Another Snapshot of Energy Management Potential

Xcel Energy of Minnesota hosted an Industrial Energy Efficiency Forum in St. Paul on May 6. About 100 attendees were there to find out what Xcel could help them do to reduce energy expenses. Of all the attendees, about 41% work with organizations that spend over $1,000,000 per year on energy. Thanks to Chandan Rao of Graphet Inc., we got the results of a live survey that measured the attendees’ interest and preparedness for actually managing their energy use. Here are some facts from the survey and my interpretation of their meaning:

ABOUT ENERGY LEADERSHIP…
• Just under half (48%) claim to have executive leadership for energy issues
• 75% have at least one person responsible for energy at each facility
• Only 37% have a team of energy decision-makers
• Only 22% of facilities hold end-users accountable for their energy use
This suggests that energy is perceived more often as tactical as opposed to strategic; in other words, it’s more likely to be championed at middle management than by upper management levels. Note also that beyond an assigned energy champion, other staff tend to have little accountability for their energy-related decisions.

ABOUT ENERGY MANAGEMENT…
• 70% claim to have an energy plan at least in progress for this year
• 45% have energy conservations goals defined
• 42% review energy performance on a monthly basis, 11% do so annually
• Only 24% have defined energy performance metrics
• Only 11% claim to have written guidelines for addressing variances when energy performance strays from targets
While most organizations claim an intention to improve their energy performance, less than half have the means to measure and monitor their progress. Even fewer have a protocol for reacting to lapses in expected energy performance. Translation: few facilities are prepared to “walk the talk.”

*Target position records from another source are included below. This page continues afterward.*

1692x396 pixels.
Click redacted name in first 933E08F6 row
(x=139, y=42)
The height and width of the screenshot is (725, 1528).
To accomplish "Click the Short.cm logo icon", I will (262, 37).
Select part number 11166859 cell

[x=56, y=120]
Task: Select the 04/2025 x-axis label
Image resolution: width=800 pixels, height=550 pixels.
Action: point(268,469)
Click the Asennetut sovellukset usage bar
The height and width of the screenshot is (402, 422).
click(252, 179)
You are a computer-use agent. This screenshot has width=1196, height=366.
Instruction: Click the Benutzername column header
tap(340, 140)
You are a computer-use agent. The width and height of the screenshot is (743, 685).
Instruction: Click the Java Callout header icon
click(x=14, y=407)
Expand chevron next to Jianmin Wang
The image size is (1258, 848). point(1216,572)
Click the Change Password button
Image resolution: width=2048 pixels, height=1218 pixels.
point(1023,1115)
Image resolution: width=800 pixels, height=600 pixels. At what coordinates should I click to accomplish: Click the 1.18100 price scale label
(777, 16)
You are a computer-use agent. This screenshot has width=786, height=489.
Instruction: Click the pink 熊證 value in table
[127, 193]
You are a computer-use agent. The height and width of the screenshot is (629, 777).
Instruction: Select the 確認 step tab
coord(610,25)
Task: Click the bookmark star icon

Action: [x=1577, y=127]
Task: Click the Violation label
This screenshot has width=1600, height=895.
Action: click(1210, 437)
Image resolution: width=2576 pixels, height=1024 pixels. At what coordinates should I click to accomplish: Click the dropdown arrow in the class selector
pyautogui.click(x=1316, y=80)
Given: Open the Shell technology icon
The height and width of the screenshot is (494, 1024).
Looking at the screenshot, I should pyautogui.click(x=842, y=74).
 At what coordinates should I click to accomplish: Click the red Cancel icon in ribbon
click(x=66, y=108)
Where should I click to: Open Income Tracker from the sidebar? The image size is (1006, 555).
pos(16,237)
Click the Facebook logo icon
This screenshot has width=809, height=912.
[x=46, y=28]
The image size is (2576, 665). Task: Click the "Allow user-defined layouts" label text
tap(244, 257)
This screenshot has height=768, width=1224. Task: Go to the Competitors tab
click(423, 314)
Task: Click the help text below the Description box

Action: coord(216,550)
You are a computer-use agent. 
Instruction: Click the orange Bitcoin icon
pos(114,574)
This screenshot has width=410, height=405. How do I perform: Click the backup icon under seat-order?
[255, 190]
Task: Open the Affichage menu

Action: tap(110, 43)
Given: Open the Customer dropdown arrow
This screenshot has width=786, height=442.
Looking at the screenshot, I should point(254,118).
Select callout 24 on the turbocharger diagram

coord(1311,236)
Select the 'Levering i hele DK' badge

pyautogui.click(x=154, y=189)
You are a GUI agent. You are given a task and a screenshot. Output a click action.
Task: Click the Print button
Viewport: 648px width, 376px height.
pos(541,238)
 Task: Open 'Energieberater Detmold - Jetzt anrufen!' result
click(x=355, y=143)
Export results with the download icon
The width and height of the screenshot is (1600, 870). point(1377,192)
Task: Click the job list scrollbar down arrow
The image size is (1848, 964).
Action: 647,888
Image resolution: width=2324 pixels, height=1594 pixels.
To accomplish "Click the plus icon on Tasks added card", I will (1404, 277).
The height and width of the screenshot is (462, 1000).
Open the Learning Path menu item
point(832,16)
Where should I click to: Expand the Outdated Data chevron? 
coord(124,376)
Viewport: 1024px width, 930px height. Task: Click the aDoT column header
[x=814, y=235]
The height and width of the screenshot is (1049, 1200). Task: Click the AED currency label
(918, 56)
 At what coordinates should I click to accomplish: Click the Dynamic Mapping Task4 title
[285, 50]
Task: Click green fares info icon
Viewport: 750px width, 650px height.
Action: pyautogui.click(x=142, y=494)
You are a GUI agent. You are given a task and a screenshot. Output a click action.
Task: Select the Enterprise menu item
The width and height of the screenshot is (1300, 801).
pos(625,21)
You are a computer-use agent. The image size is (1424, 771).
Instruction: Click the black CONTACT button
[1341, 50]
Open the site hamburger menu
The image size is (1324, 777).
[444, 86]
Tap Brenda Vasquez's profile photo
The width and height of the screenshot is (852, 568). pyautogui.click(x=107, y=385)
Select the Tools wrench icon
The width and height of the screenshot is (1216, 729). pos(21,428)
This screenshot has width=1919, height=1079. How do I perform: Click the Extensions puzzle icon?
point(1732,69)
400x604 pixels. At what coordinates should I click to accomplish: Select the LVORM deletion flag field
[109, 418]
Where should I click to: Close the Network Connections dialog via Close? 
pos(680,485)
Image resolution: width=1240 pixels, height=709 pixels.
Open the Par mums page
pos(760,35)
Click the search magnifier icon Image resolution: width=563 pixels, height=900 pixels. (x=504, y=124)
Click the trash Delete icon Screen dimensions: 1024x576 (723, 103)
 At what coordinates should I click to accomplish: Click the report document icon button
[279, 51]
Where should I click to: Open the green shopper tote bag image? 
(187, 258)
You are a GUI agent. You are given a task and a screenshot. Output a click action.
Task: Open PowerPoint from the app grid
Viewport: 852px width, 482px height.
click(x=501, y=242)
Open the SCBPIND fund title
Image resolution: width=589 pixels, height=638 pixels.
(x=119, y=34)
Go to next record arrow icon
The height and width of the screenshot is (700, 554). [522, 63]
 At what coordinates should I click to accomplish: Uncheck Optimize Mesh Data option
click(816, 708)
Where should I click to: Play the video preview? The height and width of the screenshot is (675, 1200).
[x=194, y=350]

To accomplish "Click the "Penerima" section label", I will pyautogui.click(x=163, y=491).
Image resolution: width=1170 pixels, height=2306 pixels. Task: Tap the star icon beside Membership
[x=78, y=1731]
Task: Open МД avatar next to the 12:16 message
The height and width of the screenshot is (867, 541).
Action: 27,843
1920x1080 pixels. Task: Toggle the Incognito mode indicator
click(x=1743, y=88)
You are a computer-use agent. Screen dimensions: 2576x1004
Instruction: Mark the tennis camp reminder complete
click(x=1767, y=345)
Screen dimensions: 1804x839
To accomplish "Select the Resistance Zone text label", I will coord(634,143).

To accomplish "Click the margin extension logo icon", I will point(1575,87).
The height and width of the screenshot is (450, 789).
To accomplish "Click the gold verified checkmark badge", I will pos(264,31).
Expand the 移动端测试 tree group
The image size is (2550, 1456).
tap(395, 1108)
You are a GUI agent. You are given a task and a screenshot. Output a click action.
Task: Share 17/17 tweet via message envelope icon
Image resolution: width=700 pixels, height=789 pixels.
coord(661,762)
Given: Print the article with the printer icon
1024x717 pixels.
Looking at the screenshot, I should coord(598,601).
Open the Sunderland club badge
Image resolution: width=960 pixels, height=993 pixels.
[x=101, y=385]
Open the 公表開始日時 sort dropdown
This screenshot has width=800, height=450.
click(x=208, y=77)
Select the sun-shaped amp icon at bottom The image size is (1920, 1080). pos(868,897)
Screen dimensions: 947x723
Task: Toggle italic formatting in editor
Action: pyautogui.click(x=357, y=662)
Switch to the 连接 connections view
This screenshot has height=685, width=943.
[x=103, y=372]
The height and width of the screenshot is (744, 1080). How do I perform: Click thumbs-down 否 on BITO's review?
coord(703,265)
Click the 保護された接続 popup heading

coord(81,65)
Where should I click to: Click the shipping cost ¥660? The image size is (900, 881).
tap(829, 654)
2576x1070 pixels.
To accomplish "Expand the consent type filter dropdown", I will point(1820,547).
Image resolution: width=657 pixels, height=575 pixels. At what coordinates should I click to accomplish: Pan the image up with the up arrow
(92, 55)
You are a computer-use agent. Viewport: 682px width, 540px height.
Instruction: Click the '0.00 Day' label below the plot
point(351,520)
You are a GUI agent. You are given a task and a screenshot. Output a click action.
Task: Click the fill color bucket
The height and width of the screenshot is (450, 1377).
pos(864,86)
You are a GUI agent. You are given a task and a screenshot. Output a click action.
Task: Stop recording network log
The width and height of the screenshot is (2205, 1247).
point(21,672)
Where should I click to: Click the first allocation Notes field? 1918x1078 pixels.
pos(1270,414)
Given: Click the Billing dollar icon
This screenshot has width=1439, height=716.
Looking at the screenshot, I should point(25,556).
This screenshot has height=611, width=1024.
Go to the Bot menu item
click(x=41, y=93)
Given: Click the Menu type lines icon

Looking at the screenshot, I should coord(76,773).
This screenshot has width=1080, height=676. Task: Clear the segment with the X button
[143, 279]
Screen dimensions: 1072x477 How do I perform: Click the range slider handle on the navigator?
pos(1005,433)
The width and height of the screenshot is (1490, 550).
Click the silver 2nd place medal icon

ABOUT THE PERFORMANCE LINKAGE OF ENERGY AND MONEY:
• 58% have established financial return on investment criteria for energy
• Energy investments were evaluated on ROI (39%), payback (26%), life-cycle costs (17%), first cost (13%), and the rest to other criteria.
• Only 30% apply energy performance criteria in their selection of new capital assets
• 38% have a strategic energy plan that coordinates with business objectives.

A sizeable proportion of organizations fail to perceive energy as a form of wealth that is worthy of analysis like any other cash flow. Although people know they will spend money on energy, they tend to ignore the role of energy costs when investing in plant and equipment. Most fail to establish a clear linkage between energy and business performance.